Initial SPA Mark-Up Draft Prepared in 25 Minutes (Attorney-Reviewed)
An anonymized M&A team used UseJunior to prepare an initial SPA mark-up draft in 25 minutes, followed by attorney review and approval.
Key Results
By Steven Obiajulu
February 10, 2026
The Challenge: Stock Purchase Agreements Require Significant First-Pass Drafting Time
Stock Purchase Agreements are among the most complex transactional documents in commercial law. A typical SPA runs 40 to 80 pages and includes representations and warranties, indemnification clauses, closing conditions, and dozens of defined terms that need to be cross-referenced. Actual first-pass mark-up drafting time varies by deal size and complexity, but legal teams often budget at least 15 hours to prepare a first-pass mark-up draft of a Stock Purchase Agreement. That time goes to reading every clause, comparing terms against preferred positions, drafting redline language, and writing comments explaining each change.
For busy transactional teams, this can create timeline pressure.

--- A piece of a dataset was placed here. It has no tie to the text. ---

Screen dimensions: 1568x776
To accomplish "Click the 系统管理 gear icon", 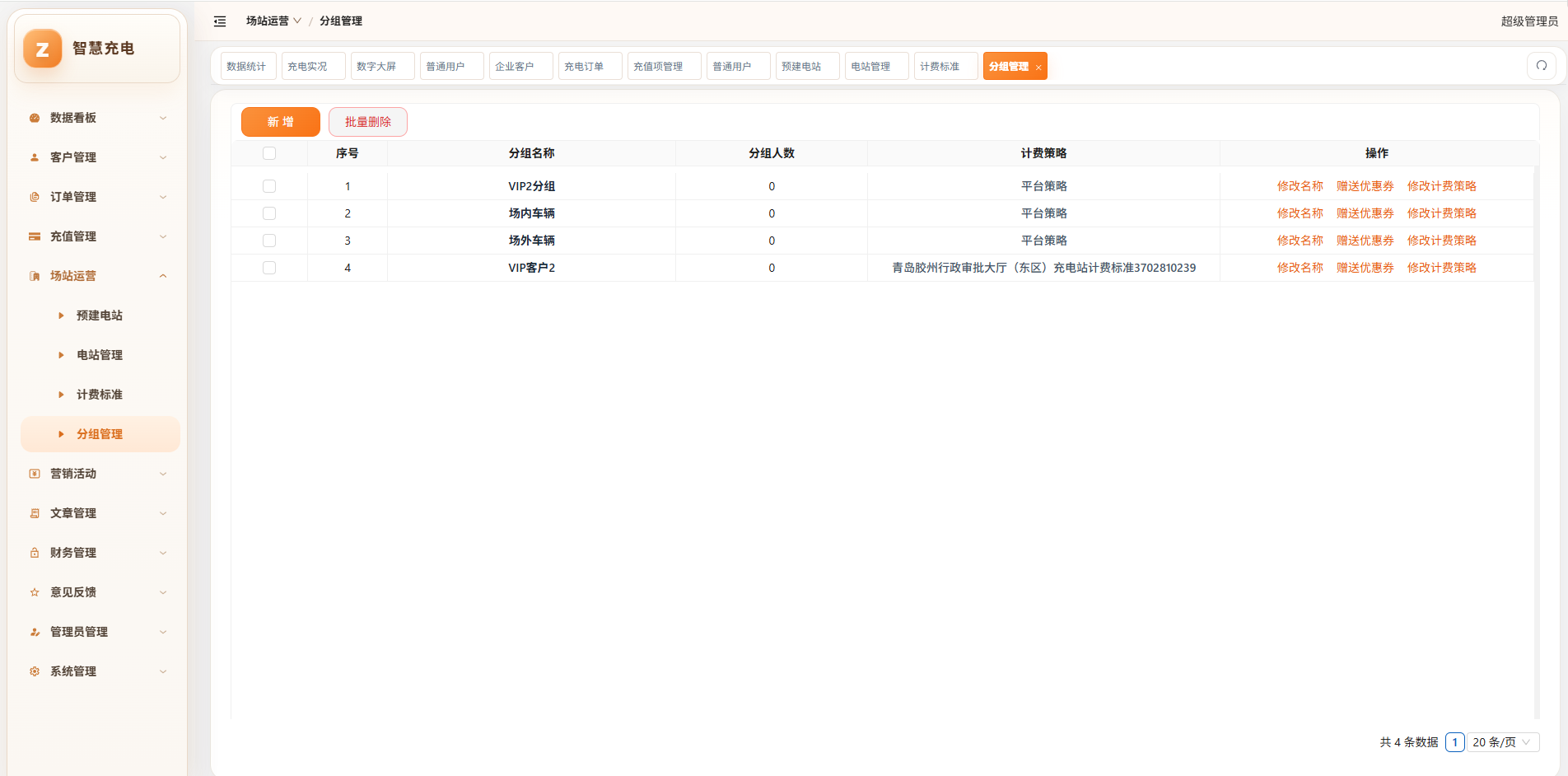I will (x=35, y=671).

Teams need draft language quickly while preserving attorney oversight on strategy, risk tolerance, and final negotiation positions.
The Solution: Email the Contract to UseJunior
UseJunior is an AI-powered legal document drafting and analysis system that works entirely through email. There is no software to install, no portal to log into, and no new workflow to learn.
Here is the anonymized workflow from one M&A team:
Step 1: Forward the Document
The team emailed the SPA to UseJunior with a one-line instruction: "Review against our M&A playbook."
That playbook — previously uploaded — contains standard negotiating positions for SPAs: preferred indemnification caps, representations they usually request, closing conditions they typically negotiate, and other position preferences.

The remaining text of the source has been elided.